You were a confirmed spinster. You had attained your majority and were under no obligation to heed anyone’s advice.

Marriage to some gentleman who was not afraid to stand up to you was the only solution to his dilemma, but how was it to be contrived?

It occurs to me that your grandfather must be thanking his lucky stars that things have fallen out so fortuitously. ”

For a moment, she seemed to be too taken aback to answer him. Expelling a pent-up breath, she plunged into speech. “You cannot mean to suggest, seriously, that my grandfather engineered our marriage? He is not so devious!”

“I didn’t say that. As I have already pointed out, it was you who precipitated this present chain of events.

Nevertheless, Glenshiel was quick to see his opportunity and seize upon it.

He might just as easily have married you off to Daroch.

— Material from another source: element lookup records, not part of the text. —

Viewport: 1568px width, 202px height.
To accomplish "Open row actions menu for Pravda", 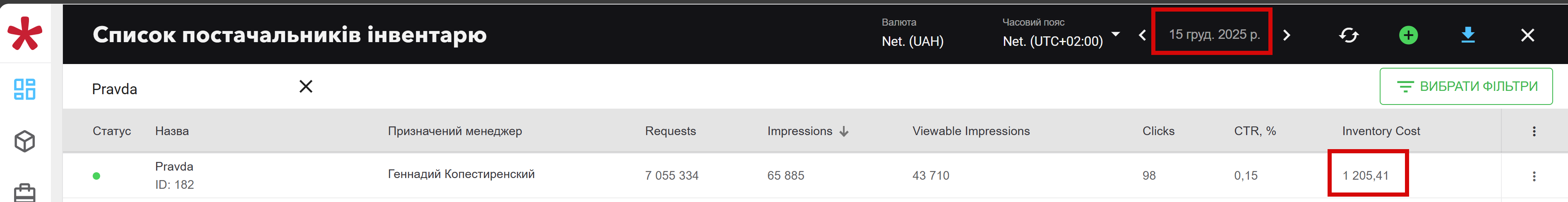I will pyautogui.click(x=1534, y=176).

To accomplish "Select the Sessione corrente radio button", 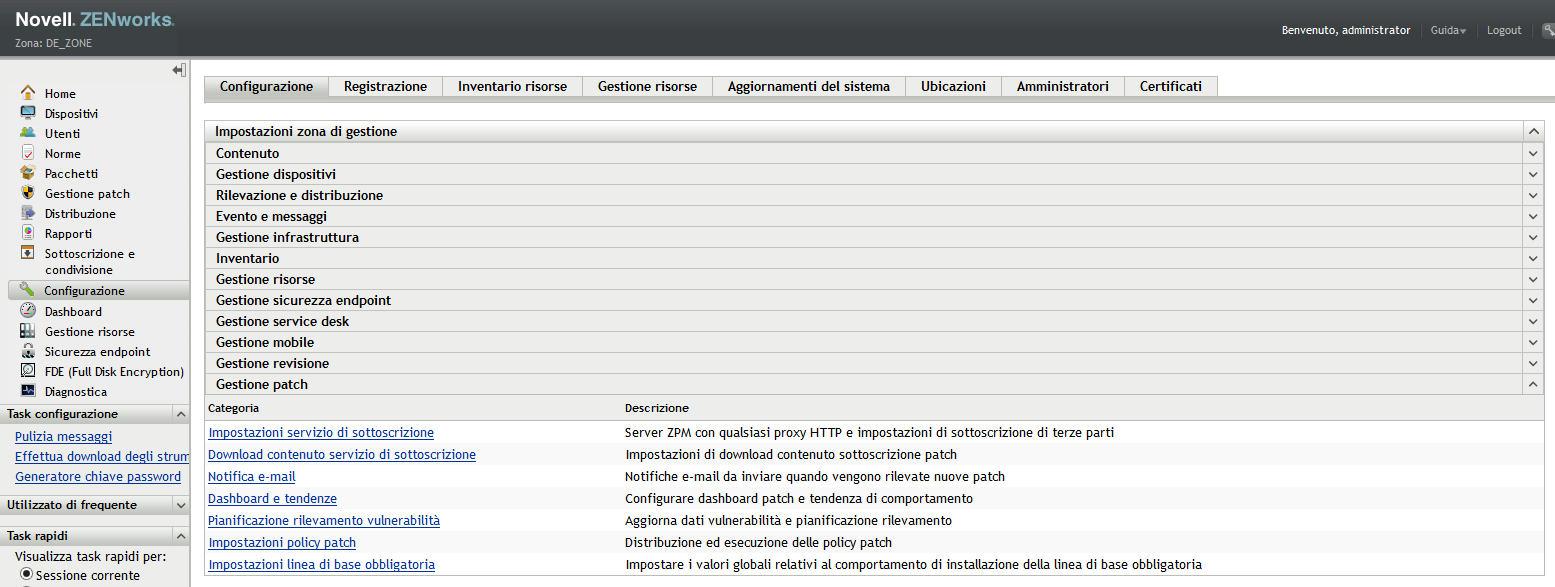I will [x=27, y=575].
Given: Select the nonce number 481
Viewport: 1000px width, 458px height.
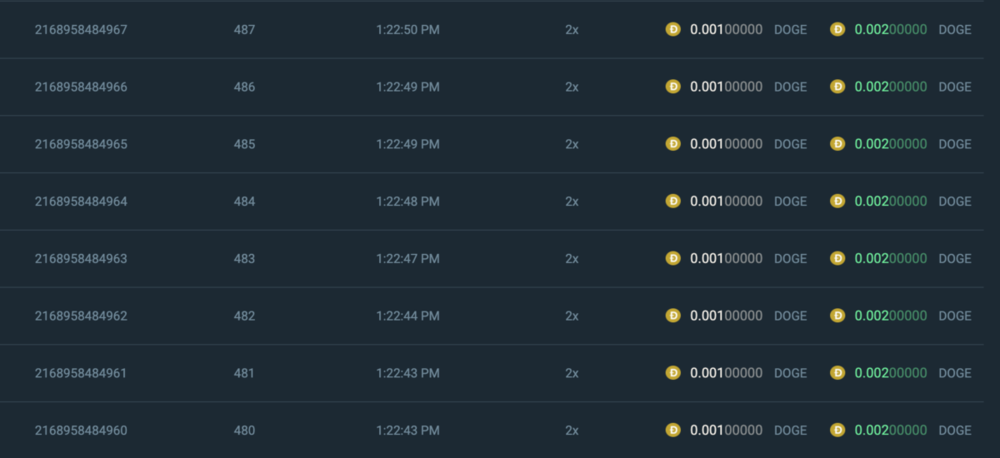Looking at the screenshot, I should click(x=245, y=373).
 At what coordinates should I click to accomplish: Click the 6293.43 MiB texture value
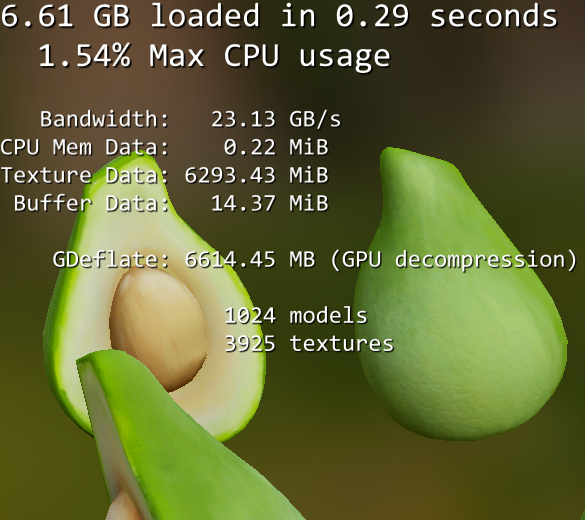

He chose not to do so, and I know why. Daroch is not the man for you.

You would soon wrest the reins from his hands.

Your grandfather knows this and acted in your best interests. ”

Her eyes were flashing fire. “That is not the reason Glenshiel chose you over Daroch!”

He regarded her in silence, digesting her words.

“There is something in what you say. Daroch is an incorrigible skirt-chaser. He’ll prove an inconstant husband to some unfortunate woman.

Infidelity is one thing you will never have to endure at my hands, Kate.

I intend to abide by our marriage vows.”

“The feud is what I meant! My grandfather would never see one of his granddaughters go to a Gordon of Daroch. He has never forgiven them for taking up arms against the Stuart cause.”

Rand had a faint recollection of hearing his father mention the feud between Glenshiel and the Gordons.

In those days, Glenshiel was a regular Tartar, at outs with all his neighbors.

Shaking his head, he said, “Those feuds are ancient history and best forgotten. Your grandfather knows this, else he would not have allowed our marriage to go forward.”

Caitlin muttered indistinctly under her breath.

“I didn’t quite catch that.”

“I said there are other more cogent reasons why this marriage should not have been allowed to proceed.” She was thinking of the mortification of having been foisted on a man who did not want her, a man who had told her in no uncertain terms that she was completely ineligible as a wife.